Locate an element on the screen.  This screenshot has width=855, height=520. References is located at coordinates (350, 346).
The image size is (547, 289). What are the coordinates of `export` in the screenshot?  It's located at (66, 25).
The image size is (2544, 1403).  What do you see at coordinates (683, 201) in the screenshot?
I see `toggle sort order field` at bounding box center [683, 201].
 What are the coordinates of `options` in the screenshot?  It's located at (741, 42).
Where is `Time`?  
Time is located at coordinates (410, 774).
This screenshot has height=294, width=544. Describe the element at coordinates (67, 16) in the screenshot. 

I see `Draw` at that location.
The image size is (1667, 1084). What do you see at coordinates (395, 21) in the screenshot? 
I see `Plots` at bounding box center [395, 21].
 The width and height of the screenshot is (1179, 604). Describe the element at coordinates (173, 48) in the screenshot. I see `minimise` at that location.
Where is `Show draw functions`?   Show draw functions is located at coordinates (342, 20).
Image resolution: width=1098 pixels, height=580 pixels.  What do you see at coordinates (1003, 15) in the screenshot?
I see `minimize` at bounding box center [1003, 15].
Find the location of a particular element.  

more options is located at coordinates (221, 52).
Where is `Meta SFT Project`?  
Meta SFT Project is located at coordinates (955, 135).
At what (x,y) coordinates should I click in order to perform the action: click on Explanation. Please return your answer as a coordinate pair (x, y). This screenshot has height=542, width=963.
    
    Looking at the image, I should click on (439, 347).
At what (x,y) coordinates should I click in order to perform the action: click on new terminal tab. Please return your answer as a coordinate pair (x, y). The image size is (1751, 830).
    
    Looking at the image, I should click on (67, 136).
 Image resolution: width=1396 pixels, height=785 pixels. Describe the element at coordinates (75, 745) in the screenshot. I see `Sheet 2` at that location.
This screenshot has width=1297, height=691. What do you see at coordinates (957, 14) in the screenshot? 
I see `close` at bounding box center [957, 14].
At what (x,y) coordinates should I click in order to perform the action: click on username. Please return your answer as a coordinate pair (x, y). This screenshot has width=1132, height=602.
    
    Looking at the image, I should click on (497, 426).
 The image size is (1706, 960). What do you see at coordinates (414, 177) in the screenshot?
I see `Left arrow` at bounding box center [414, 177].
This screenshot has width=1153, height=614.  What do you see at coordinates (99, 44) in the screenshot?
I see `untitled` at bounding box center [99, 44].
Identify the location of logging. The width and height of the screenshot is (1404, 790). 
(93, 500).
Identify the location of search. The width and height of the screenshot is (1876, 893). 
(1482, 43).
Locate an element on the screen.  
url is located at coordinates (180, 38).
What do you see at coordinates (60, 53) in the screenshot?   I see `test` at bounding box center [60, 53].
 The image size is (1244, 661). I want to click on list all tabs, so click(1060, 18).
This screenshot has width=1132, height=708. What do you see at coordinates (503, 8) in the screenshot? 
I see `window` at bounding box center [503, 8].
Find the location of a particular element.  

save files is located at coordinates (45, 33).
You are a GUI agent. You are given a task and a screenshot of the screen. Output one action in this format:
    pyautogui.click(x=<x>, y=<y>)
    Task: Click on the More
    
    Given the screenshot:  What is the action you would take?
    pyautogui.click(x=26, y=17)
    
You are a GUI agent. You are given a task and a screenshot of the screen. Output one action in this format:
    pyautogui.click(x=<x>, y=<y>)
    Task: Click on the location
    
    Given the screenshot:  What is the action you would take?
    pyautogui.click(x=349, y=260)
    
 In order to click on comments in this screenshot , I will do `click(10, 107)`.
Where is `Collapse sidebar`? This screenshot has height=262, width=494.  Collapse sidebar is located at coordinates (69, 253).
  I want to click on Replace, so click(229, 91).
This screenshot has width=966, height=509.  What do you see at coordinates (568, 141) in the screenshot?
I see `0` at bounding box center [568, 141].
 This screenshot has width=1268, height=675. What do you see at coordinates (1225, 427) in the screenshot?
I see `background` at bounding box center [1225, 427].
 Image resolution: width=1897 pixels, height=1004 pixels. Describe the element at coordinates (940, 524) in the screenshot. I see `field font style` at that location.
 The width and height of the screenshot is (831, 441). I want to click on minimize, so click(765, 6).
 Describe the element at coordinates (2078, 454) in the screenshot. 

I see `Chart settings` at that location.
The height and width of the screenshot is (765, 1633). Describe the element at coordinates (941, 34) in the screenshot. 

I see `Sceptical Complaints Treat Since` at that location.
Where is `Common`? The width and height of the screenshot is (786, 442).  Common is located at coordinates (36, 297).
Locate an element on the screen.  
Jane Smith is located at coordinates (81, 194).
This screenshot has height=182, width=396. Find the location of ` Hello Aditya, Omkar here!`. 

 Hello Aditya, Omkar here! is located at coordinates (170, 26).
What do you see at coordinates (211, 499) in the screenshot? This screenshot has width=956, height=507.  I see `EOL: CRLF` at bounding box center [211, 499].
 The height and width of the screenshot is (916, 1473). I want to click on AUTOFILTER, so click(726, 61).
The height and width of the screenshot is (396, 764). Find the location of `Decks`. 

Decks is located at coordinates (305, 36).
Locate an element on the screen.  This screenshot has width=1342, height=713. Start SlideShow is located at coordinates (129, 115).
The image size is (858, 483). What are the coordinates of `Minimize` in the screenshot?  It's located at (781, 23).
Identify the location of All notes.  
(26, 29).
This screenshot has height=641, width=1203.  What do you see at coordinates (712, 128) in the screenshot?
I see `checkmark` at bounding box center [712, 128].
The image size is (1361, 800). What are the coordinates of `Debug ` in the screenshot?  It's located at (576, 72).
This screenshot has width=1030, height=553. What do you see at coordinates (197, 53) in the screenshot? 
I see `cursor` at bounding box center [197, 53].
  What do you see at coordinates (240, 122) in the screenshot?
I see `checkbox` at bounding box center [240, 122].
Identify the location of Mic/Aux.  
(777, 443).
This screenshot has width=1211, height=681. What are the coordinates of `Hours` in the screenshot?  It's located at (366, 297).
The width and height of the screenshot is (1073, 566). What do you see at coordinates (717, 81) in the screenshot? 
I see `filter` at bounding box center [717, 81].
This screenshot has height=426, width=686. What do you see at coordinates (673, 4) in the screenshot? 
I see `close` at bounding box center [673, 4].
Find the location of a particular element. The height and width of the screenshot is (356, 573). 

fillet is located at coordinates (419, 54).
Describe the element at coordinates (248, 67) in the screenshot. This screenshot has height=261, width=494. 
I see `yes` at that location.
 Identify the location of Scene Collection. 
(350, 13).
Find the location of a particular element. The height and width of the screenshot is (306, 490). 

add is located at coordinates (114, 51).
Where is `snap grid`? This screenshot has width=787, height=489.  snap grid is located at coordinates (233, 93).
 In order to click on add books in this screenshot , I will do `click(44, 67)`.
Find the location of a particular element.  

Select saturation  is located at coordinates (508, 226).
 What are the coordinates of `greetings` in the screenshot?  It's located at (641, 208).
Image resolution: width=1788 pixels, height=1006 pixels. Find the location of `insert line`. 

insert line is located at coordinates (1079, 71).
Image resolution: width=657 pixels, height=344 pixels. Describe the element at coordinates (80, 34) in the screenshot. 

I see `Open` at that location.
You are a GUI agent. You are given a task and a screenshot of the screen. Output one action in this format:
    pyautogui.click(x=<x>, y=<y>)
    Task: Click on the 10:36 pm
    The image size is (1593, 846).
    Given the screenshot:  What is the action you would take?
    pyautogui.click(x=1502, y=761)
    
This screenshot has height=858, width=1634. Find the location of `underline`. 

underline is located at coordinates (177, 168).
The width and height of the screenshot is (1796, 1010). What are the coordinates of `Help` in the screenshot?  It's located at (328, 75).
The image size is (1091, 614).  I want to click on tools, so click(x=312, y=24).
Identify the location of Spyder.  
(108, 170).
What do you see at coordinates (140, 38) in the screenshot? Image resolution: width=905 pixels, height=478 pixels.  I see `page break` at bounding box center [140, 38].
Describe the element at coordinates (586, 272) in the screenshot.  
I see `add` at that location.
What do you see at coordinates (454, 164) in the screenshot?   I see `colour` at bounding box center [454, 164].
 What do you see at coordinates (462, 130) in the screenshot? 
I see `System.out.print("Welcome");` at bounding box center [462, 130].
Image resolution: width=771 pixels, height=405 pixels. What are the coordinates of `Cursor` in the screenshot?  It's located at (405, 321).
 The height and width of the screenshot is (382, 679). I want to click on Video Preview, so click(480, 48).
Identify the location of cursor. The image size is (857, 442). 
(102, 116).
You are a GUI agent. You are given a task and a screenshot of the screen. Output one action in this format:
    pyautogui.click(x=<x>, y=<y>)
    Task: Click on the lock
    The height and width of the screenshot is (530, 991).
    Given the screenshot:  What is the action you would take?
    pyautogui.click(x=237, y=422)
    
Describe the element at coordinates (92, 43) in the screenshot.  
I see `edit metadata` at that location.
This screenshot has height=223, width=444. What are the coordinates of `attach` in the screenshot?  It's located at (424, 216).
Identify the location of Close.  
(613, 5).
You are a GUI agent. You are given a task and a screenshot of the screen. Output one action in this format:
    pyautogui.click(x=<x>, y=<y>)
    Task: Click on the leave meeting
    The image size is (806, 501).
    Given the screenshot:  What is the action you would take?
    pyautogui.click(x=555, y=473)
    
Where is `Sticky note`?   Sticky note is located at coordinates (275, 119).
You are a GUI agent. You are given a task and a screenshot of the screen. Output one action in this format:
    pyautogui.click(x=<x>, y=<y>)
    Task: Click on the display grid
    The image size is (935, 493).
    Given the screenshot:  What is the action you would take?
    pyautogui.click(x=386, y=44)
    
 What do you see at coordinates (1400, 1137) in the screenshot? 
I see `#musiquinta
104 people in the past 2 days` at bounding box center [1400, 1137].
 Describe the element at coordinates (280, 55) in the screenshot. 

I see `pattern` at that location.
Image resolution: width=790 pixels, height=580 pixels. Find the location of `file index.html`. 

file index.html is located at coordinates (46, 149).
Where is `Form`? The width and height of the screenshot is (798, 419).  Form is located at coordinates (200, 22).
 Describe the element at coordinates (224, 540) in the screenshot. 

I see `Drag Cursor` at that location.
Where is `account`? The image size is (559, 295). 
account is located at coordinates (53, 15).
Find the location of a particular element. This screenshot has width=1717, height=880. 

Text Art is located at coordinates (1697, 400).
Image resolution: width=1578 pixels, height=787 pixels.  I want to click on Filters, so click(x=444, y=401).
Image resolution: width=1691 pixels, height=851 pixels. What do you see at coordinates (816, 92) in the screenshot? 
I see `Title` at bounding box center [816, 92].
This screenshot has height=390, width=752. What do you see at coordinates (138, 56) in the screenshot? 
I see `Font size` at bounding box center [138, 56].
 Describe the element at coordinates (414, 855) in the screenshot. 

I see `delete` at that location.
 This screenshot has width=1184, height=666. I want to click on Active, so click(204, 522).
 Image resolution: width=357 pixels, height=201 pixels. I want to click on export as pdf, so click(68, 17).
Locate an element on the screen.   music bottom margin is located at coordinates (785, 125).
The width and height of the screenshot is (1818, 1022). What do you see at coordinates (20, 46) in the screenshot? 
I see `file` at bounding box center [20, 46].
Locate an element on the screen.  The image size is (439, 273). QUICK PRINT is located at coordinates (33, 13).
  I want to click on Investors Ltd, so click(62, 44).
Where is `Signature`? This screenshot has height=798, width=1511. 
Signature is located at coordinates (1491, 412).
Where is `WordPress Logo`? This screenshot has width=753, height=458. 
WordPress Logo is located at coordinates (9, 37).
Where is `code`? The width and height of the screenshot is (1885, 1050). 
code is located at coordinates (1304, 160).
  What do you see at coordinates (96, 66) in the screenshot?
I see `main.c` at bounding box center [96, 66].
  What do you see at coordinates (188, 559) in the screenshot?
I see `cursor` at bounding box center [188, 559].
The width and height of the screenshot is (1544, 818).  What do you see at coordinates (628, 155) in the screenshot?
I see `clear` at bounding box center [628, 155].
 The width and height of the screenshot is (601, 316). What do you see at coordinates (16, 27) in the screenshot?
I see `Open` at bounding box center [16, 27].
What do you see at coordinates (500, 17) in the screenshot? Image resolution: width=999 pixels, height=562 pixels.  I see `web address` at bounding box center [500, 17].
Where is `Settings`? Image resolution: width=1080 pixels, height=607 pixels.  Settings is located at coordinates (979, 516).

* _PROBLEM DESCRIPTION_
Rewrite the data above as a numbered list, starting at the line containing "The width and height of the screenshot is (1818, 1022)." and running through the line containing "center [188, 559].", both included, with blank lines omitted.

* _TASK OUTPUT_
1. The width and height of the screenshot is (1818, 1022). What do you see at coordinates (20, 46) in the screenshot? 
2. I see `file` at bounding box center [20, 46].
3. Locate an element on the screen.  The image size is (439, 273). QUICK PRINT is located at coordinates (33, 13).
4.   I want to click on Investors Ltd, so click(62, 44).
5. Where is `Signature`? This screenshot has height=798, width=1511. 
6. Signature is located at coordinates (1491, 412).
7. Where is `WordPress Logo`? This screenshot has width=753, height=458. 
8. WordPress Logo is located at coordinates (9, 37).
9. Where is `code`? The width and height of the screenshot is (1885, 1050). 
10. code is located at coordinates (1304, 160).
11.   What do you see at coordinates (96, 66) in the screenshot?
12. I see `main.c` at bounding box center [96, 66].
13.   What do you see at coordinates (188, 559) in the screenshot?
14. I see `cursor` at bounding box center [188, 559].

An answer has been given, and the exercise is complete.